The Augmented Social Scientist

New release v2

This package makes it extremely easy to train BERT-like models for text classifications.

For more information on the method and for some use cases from social sciences, see "The Augmented Social Scientist: Using Sequential Transfer Learning to Annotate Millions of Texts with Human-Level Accuracy" published on Sociological Methods & Research by Salomé Do, Étienne Ollion and Rubing Shen.

To install the package

  • Use pip
pip install AugmentedSocialScientist
  • Or, from source
git clone https://github.com/rubingshen/AugmentedSocialScientist.git  
pip install ./AugmentedSocialScientist

To train a BERT model

Import

from AugmentedSocialScientist.models import Bert

bert = Bert()  #instanciation

Functions

The class Bert contains 3 main methods:

  • encode() to preprocess the data;
  • run_training() to train, validate and save a model;
  • predict_with_model() to make predictions with a saved model.

Example

import pandas as pd
import numpy as np

from AugmentedSocialScientist.models import Bert

bert = Bert() #instanciation


# 1. Training 
## Load training and validation data
train_data = pd.read_csv('https://raw.githubusercontent.com/rubingshen/augmented_tutorial/main/clickbait/clickbait_train.csv')
test_data = pd.read_csv('https://raw.githubusercontent.com/rubingshen/augmented_tutorial/main/clickbait/clickbait_test.csv')

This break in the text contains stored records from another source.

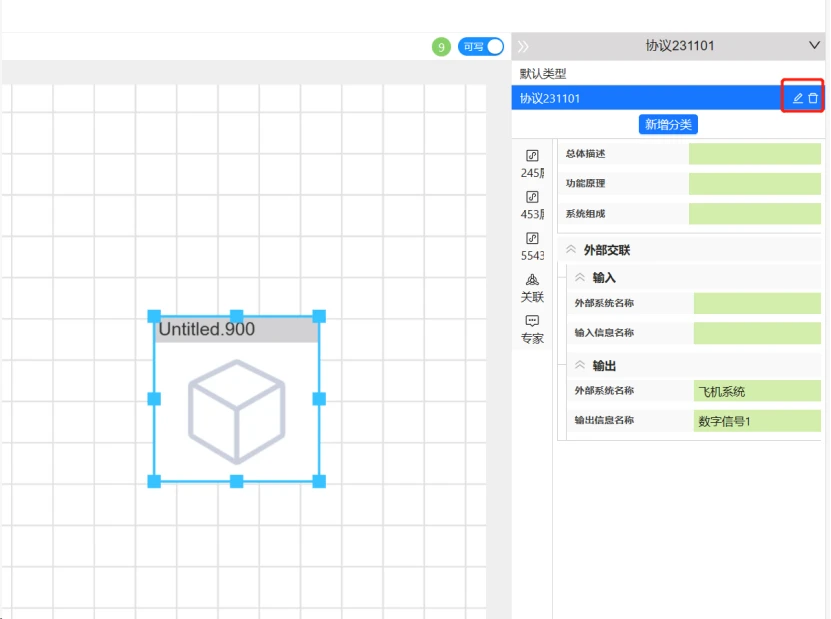Toggle the 可写 writable switch
Image resolution: width=831 pixels, height=619 pixels.
coord(481,47)
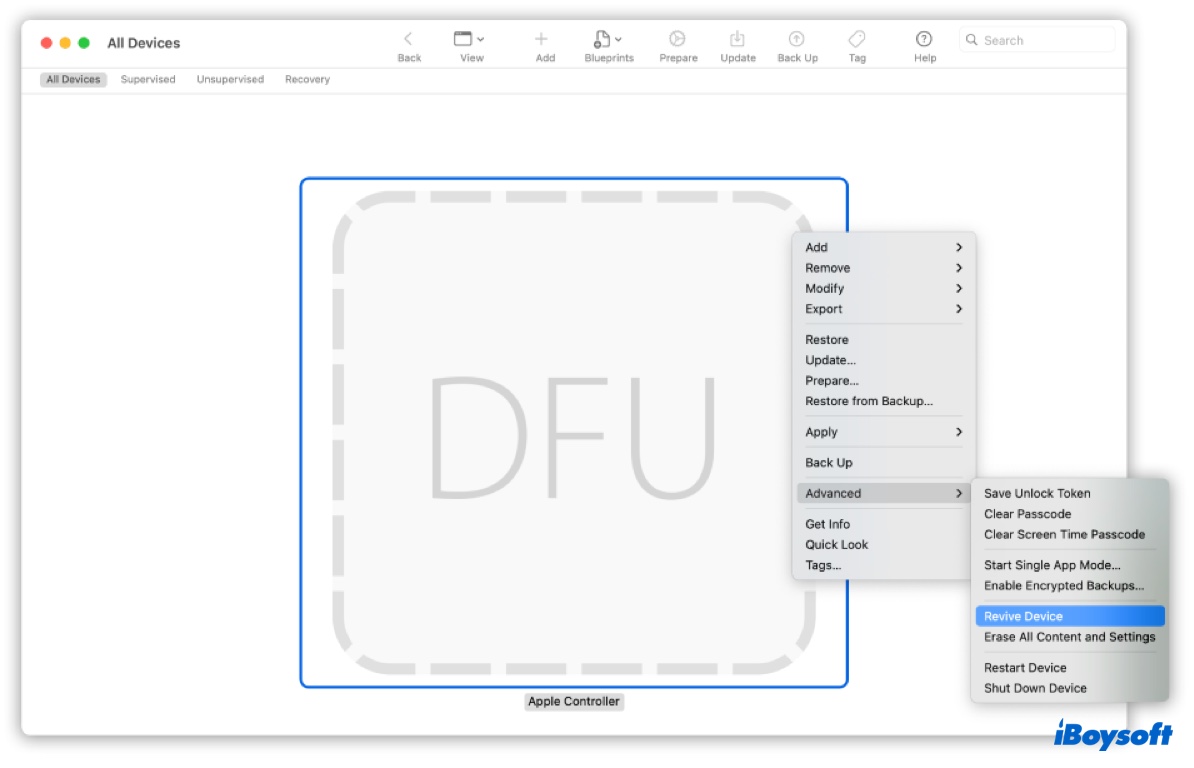Click the Back navigation icon
Viewport: 1194px width, 768px height.
[408, 38]
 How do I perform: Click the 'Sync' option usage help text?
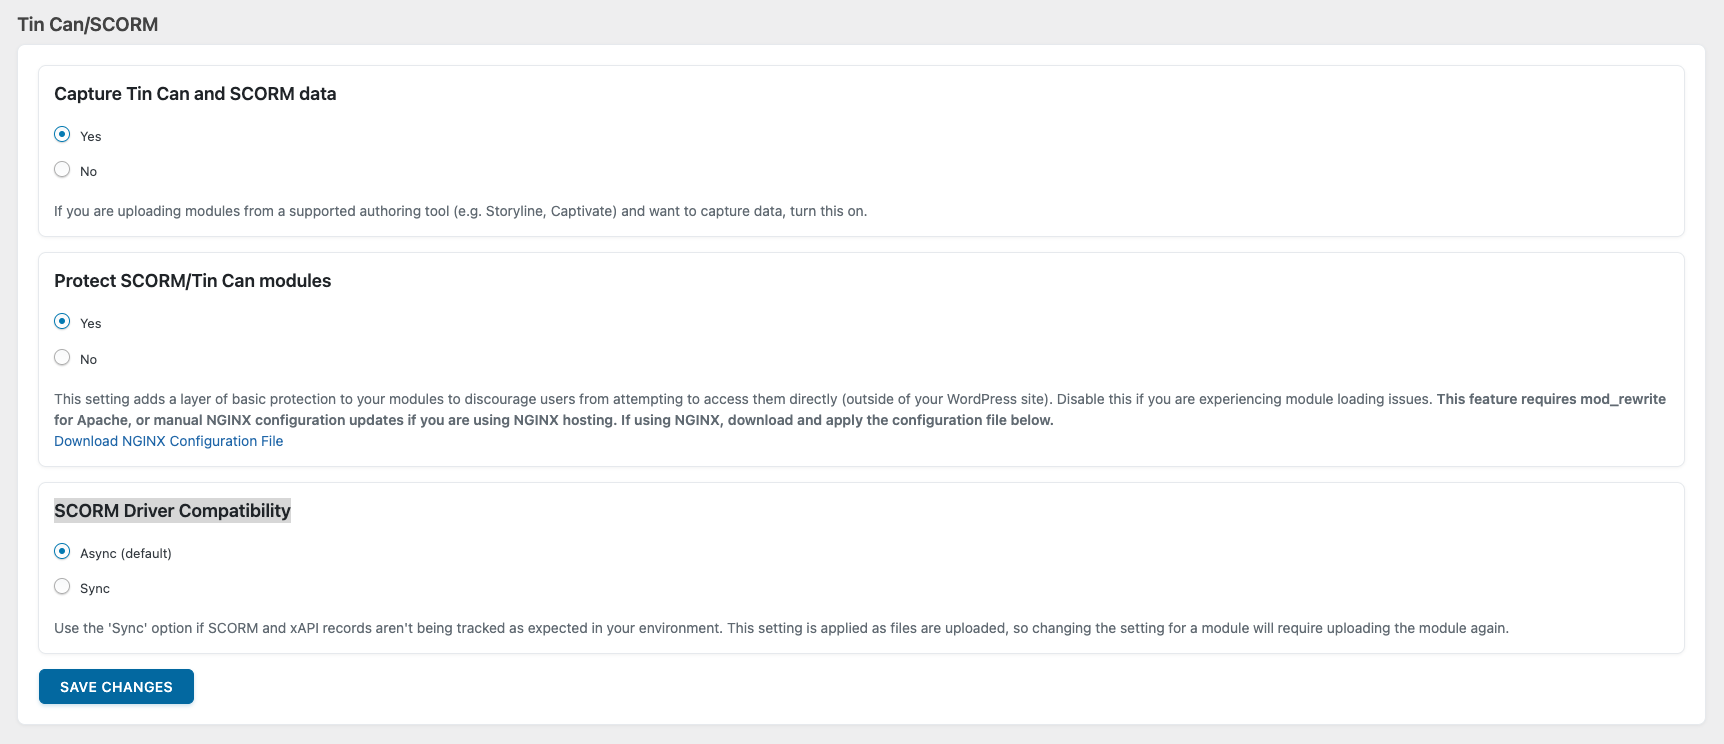780,628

## Preprocess the training and validation data
train_loader = bert.encode(
    train.text.values,      #list of texts
    train.label.values      #list of labels
    )    
test_loader = bert.encode(
    test.text.values,       #list of texts
    test.label.values       #list of labels
    )      

## Train, validate and save a model
scores = bert.run_training(
    train_loader,             #training dataloader
    test_loader,              #test dataloader
    lr=5e-5,                  #learning rate
    n_epochs=3,               #number of epochs
    random_state=42,          #random state (for replicability)
    save_model_as='clickbait' #name of model to save as
)
# this trained model will be saved at ./models/clickbait
# the output "scores" contains precision, recall, f1-score and support for each classification category, assessed against the provided test set

# 2. Prediction on unlabeled data

## Load prediction data
pred_data = pd.read_csv('https://raw.githubusercontent.com/rubingshen/augmented_tutorial/main/clickbait/clickbait_pred.csv')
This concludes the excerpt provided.